Trautner BW, Bhimani RD, Amspoker AB, Hysong SJ, Garza A, Kelly PA, Payne VL, Naik AD. Development and validation of an algorithm to recalibrate mental models and reduce diagnostic errors associated with catheter-associated bacteriuria. BMC medical informatics and decision making. 2013 Apr 15; 13:48.
Overtreatment of catheter-associated bacteriuria is a quality and safety problem, despite the availability of evidence-based guidelines. Little is known about how guidelines-based knowledge is integrated into clinicians' mental models for diagnosing catheter-associated urinary tract infection (CA-UTI). The objectives of this research were to better understand clinicians' mental models for CA-UTI, and to develop and validate an algorithm to improve diagnostic accuracy for CA-UTI.
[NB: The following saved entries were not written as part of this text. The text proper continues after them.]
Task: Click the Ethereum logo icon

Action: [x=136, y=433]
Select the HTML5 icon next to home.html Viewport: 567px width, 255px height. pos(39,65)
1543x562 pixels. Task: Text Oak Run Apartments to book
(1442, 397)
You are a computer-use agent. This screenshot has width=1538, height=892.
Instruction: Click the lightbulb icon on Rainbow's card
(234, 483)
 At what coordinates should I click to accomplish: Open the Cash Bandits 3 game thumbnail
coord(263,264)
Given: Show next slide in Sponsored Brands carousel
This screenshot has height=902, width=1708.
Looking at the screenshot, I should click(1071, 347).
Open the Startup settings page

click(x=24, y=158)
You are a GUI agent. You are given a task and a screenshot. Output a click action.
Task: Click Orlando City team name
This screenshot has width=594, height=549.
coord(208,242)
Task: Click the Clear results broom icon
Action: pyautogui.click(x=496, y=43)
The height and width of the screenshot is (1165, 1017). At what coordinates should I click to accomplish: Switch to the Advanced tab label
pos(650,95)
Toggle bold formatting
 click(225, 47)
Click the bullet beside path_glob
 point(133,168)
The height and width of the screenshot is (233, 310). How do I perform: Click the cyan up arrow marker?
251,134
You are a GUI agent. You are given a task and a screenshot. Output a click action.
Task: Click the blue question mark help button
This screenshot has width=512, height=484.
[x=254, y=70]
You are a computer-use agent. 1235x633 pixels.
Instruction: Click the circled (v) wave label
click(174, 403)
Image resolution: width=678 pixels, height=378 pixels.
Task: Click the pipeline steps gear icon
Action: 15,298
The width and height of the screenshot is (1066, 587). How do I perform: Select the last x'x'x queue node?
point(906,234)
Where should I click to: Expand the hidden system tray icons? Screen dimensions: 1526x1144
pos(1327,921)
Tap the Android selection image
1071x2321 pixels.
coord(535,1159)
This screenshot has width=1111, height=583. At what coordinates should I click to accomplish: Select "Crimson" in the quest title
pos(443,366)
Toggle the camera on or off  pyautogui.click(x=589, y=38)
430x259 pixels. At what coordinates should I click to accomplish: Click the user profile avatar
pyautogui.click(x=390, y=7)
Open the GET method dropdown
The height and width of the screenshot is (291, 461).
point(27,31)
We conducted two phases of this research project. In phase one, 10 clinicians assessed and diagnosed four patient cases of catheter associated bacteriuria (n = 40 total cases). We assessed the clinical cues used when diagnosing these cases to determine if the mental models were IDSA guideline compliant. In phase two, we developed a diagnostic algorithm derived from the IDSA guidelines. IDSA guideline authors and non-expert clinicians evaluated the algorithm for content and face validity. In order to determine if diagnostic accuracy improved using the algorithm, we had experts and non-experts diagnose 71 cases of bacteriuria.
Only 21 (53%) diagnoses made by clinicians without the algorithm were guidelines-concordant with fair inter-rater reliability between clinicians (Fleiss' kappa = 0.35, 95% Confidence Intervals (CIs) = 0.21 and 0.50). Evidence suggests that clinicians' mental models are inappropriately constructed in that clinicians endorsed guidelines-discordant cues as influential in their decision-making: pyuria, systemic leukocytosis, organism type and number, weakness, and elderly or frail patient. Using the algorithm, inter-rater reliability between the expert and each non-expert was substantial (Cohen's kappa = 0.72, 95% CIs = 0.52 and 0.93 between the expert and non-expert #1 and 0.80, 95% CIs = 0.61 and 0.99 between the expert and non-expert #2).
Diagnostic errors occur when clinicians' mental models for catheter-associated bacteriuria include cues that are guidelines-discordant for CA-UTI. The understanding we gained of clinicians' mental models, especially diagnostic errors, and the algorithm developed to address these errors will inform interventions to improve the accuracy and reliability of CA-UTI diagnoses.